El día 2 de febrero es la fiesta de la Presentación del Señor en el templo. Desde el año 1997, por iniciativa de san Juan Pablo II, se celebra ese día la Jornada Mundial de la Vida Consagrada. En ese día miramos a la vida consagrada y a cada uno de sus miembros como un don de Dios a la Iglesia y a la humanidad.
Juntos damos gracias a Dios por las Órdenes e Institutos religiosos dedicados a la contemplación o a las obras de apostolado, por las Sociedades de vida apostólica, por los Institutos seculares, por el Orden de las vírgenes, por las Nuevas Formas de vida consagrada y por otros grupos de consagrados,
como también por todos aquellos que, en el secreto de su corazón, se entregan a Dios con una especial consagración.
El lema escogido para este año es: «Testigos de la esperanza y la alegría».
La esperanza y la alegría son dos palabras que atraviesan los mensajes del papa Francisco a toda la Iglesia y especialmente a la vida consagrada. También la Congregación para los Institutos de Vida Consagrada y las Sociedades de Vida Apostólica escribió una preciosa carta a todos los consagrados titulada Alegraos, con motivo del Año dedicado a la vida consagrada.

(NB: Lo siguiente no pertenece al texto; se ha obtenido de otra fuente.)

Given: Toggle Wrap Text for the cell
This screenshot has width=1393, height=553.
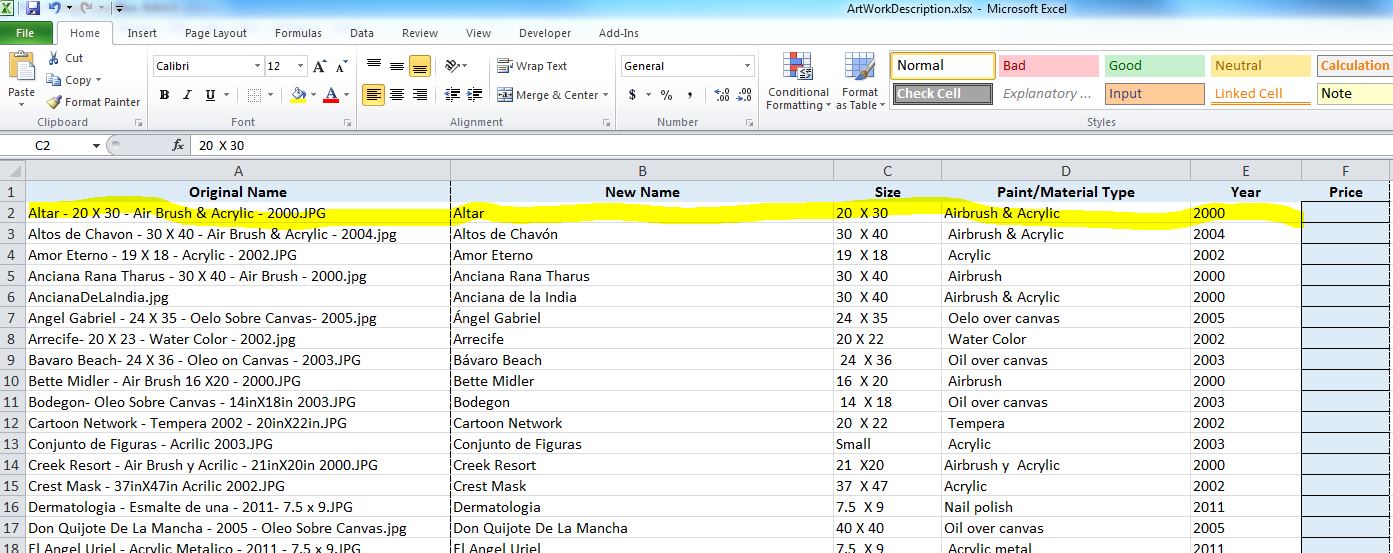Looking at the screenshot, I should point(532,66).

Signo de esperanza. El papa Francisco en la carta apostólica a todos los consagrados, con ocasión del Año de la Vida Consagrada, al señalar los objetivos, proponía, como tercer objetivo, abrazar el futuro con esperanza. He aquí algunas de sus expresiones: «Conocemos las dificultades (…): la disminución de las vocaciones y el envejecimiento, los retos de la internacionalidad y la globalización,
las insidias del relativismo, la marginación y la irrelevancia social…
Precisamente en estas incertidumbres, que compartimos con muchos de nuestros contemporáneos, se levanta nuestra esperanza, fruto de la fe en el Señor de la historia, que sigue repitiendo: “No tengas miedo, que yo estoy contigo” (Jer 1, 8). La esperanza de la que hablamos no se basa en los números o en las obras, sino en aquel en quien hemos puesto nuestra confianza (cf. 2 Tim 1,12) (…). Esta es la esperanza que no defrauda y que permitirá a la vida consagrada seguir escribiendo una gran historia en el futuro, (…) conscientes de que hacia Él es donde nos conduce el Espíritu Santo para continuar haciendo cosas grandes con nosotros» (I, 3).

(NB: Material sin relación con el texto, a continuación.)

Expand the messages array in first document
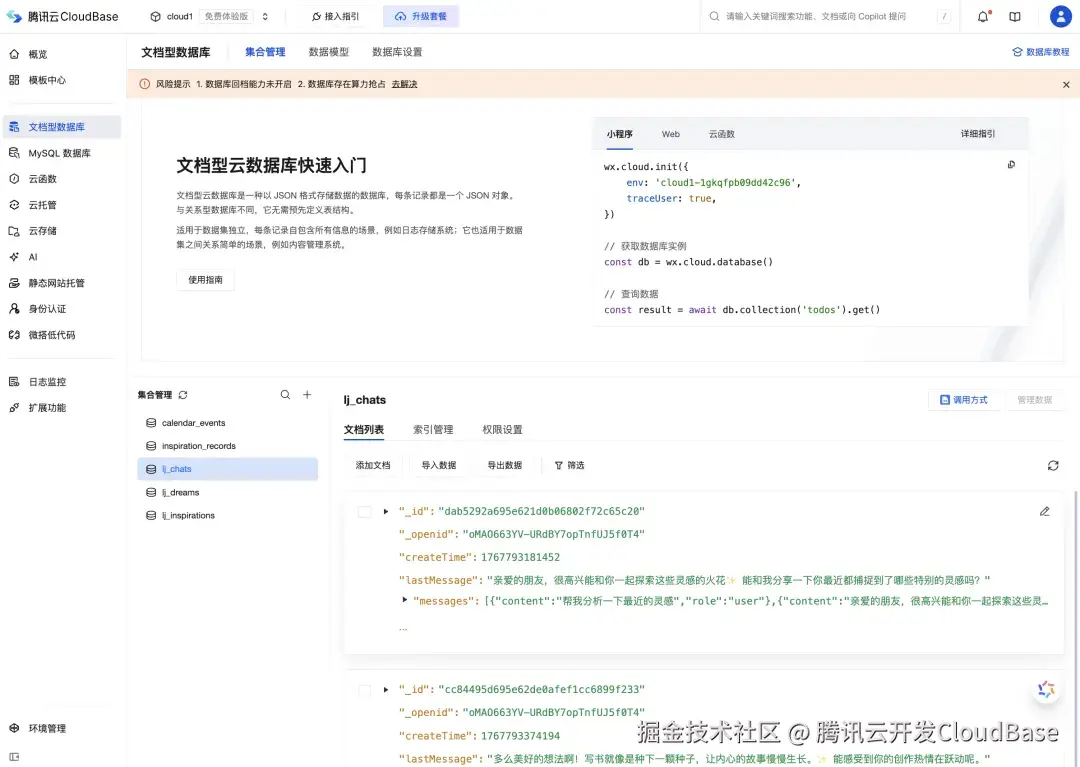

La presencia de las personas consagradas en la Iglesia y en el mundo, animada por un auténtico espíritu religioso y misionero, tiene que ser signo y semilla de esperanza tanto en ambientes secularizados como en contextos de primer anuncio. Para ello es necesario que la vida consagrada, en sus múltiples formas y carismas, viva una renovada unión fraterna y se mueva en las fronteras, en los extrarradios del mundo, en los descampados existenciales, donde tantos están como ovejas sin pastor y no tienen qué comer (cf. Mt 9, 36).

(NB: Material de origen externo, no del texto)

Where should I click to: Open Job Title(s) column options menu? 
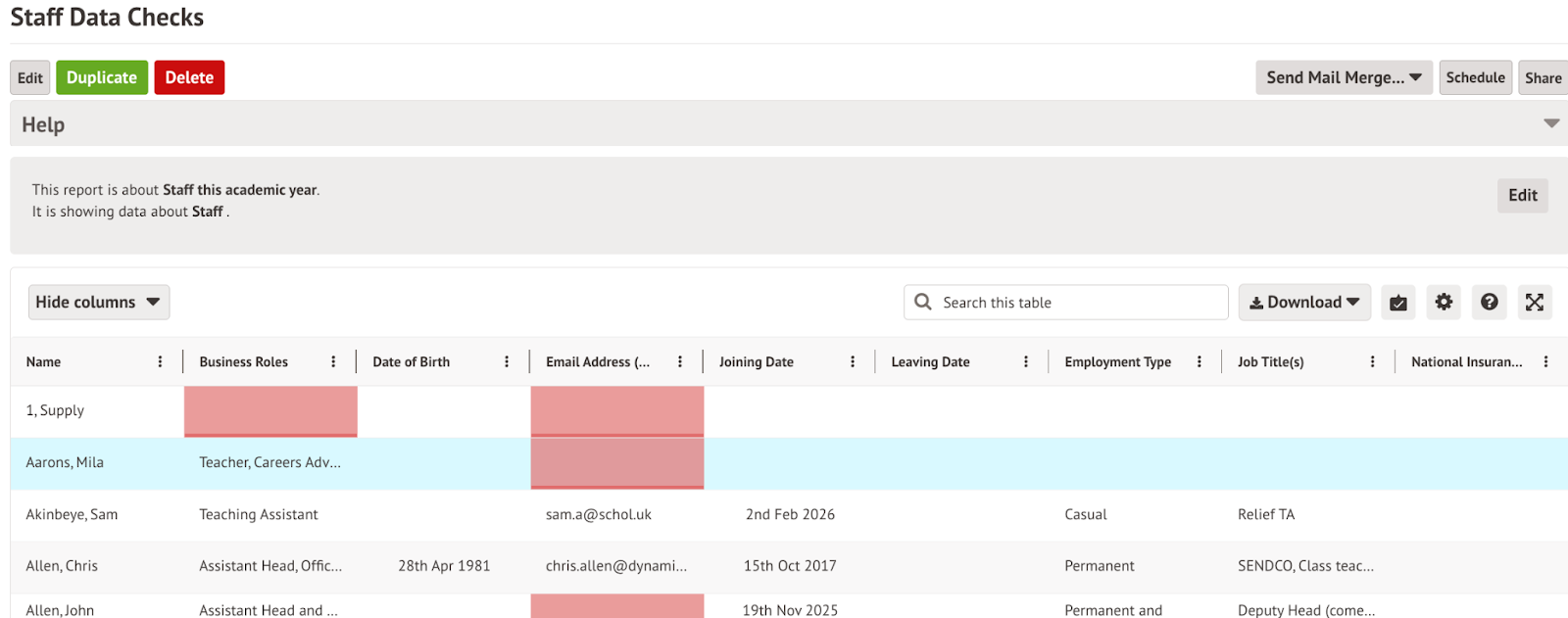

Donde hay religiosos hay alegría. El mismo papa Francisco en la carta apostólica antes citada, al hablar de las expectativas para el Año de la Vida Consagrada, escribía: «Que sea siempre verdad lo que dije una vez: Donde hay religiosos hay alegría. Estamos llamados a experimentar que Dios es capaz de colmar nuestros corazones y hacernos felices, sin necesidad de buscar nuestra felicidad en otro lado; que la auténtica fraternidad vivida en nuestras comunidades alimenta nuestra alegría; que nuestra entrega total al servicio de la Iglesia, las familias, los jóvenes, los ancianos, los pobres, nos realiza como personas y da plenitud a nuestra vida» (II, 1).
Hoy hacen falta personas consagradas que nos hablen de la alegría, pero de una alegría profunda y verdadera, que nace de la oración. No se puede estar alegre si no se vive en la profundidad de la oración. San Pablo une alegría y oración: «Estad siempre alegres. Orad constantemente» (1 Tes 5, 16-17).
La esperanza y la alegría caminan juntas. La esperanza da a la alegría su autenticidad cristiana, pues hace de la alegría presente una pascua continuamente inacabada antes de la pascua definitiva en la que la humanidad resucitada entrará en la plenitud de la salvación (cf. Rom 8, 24). A su vez, la alegría da a la esperanza su verdad, ya que le da la posibilidad de experimentar, como en su fuente y en su fin, lo mismo hacia lo que tiende.
La santísima Virgen María, Mujer consagrada a Dios, es Madre de nuestra esperanza y causa de nuestra alegría. Ella nos enseña a vivir con paz, plenitud y esperanza alegre el seguimiento fiel de nuestro Señor Jesucristo. Nuestra Señora es la Madre que presenta en el templo a su Hijo al Padre, dando continuación al “sí” pronunciado en el momento de la Anunciación. Que Ella sostenga y acompañe siempre a las personas consagradas en su vocación, consagración y misión.